Side Image
 

Link - obesity, hormones, breast cancer

Posted 27 December 2009

Media Coverage

27/12/2009, ABC TV News  more info

27/12/2009, Herald Sun, Obesity link to cancer

 

Link - obesity, hormones, breast cancer

Media Release - December 23, 2009

Researchers at Prince Henry’s Institute (PHI) in Melbourne have made a new and “critical link” between obesity, hormones and breast cancer that may lead to a fresh approach to preventing breast cancer in older women.

In a paper to be published in the international journal Cancer Research the researchers say that understanding the new link is vital given the latest Australian figures that show breast cancer cases are increasing and also that obesity is very common in older women.

The latest Australian figures show that 1 in 9 women will develop breast cancer before age 85 years.  Recent survey data also indicates that more than 2 in 3 older women in the population are overweight or obese.

“The consequences of the obesity pandemic are that tens of millions more women than previously thought might develop breast cancer worldwide” says the paper’s author Dr Kristy Brown, the Terry Fox Foundation Fellow at PHI.

It has been known for some time that the risk of breast cancer increases with obesity but the new findings explain how fat cells can drive breast cancer development.
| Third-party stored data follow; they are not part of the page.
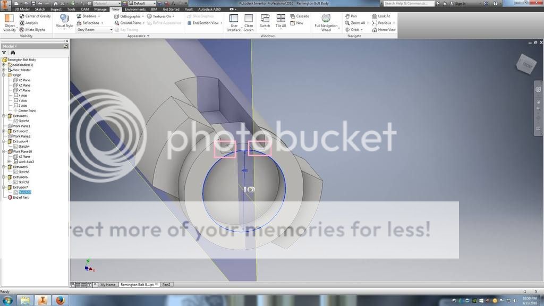The width and height of the screenshot is (544, 306).
Task: Open the Grey Room lighting style dropdown
Action: click(95, 30)
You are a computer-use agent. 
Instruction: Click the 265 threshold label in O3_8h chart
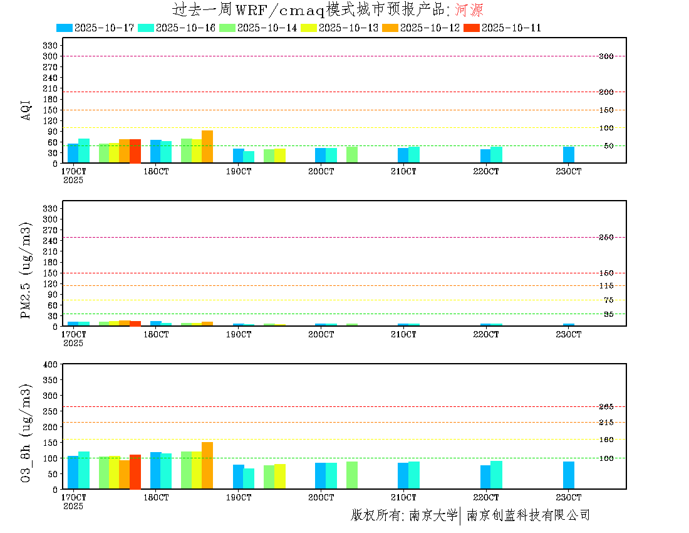606,407
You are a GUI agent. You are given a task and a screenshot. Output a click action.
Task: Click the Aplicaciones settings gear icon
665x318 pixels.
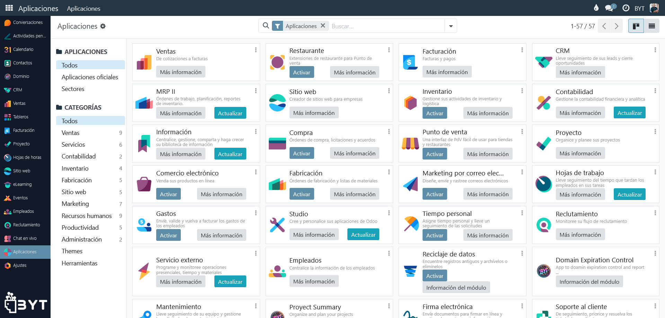click(103, 26)
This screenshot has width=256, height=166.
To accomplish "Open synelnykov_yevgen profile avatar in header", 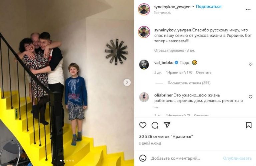I will pyautogui.click(x=144, y=9).
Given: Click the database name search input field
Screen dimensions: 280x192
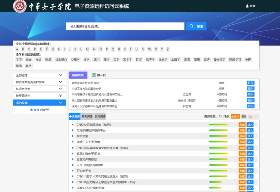Looking at the screenshot, I should (125, 26).
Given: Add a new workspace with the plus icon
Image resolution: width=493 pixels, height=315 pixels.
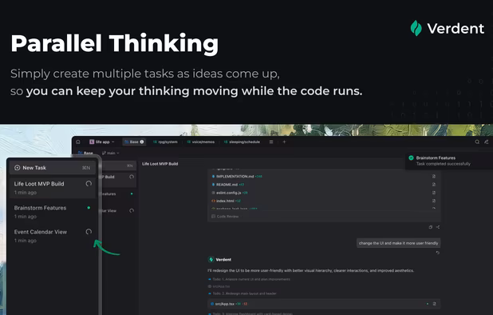Looking at the screenshot, I should tap(284, 142).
The researchers have shown that factors produced by fat tissue can stimulate oestrogen production in the breast. They suggest that AMP kinase, a master regulator of cellular energy metabolism, may provide a key link between obesity and increased breast cancer risk.
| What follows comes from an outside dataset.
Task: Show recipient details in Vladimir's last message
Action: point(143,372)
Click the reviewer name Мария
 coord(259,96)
The growth of most breast cancers in older women is driven by the key hormone oestrogen. Previous PHI research has shown that in obese postmenopausal women it is the local formation of oestrogen in the breast itself which is responsible for their increased risk of breast cancer.

Current breast cancer treatments include drugs that block oestrogen production throughout the body and these have been clinically demonstrated to slow or stop further breast cancer growth. However shutting down levels of this hormone throughout the body with these “broad approach” drugs can also have some serious side effects, especially on bone and joint health and possibly also the brain.

 “We now have a new pathway to develop highly targeted breast cancer therapies directed at the breast itself” says Professor Evan Simpson who leads the Victorian Breast Cancer Research Consortium funded research group at PHI.

The PHI researchers suggest that the new link they have found could form the basis to developing a preventative drug based approach which reduces the increased breast cancer risk faced by growing numbers of overweight and obese women.

The team is now exploring several drug candidates that would shut down hormone production specifically in breast tissue but not affect other parts of the body which benefit from oestrogen. One drug showing particular promise in reducing breast cancer is Metformin, which is already commonly used to treat Type 2 diabetes.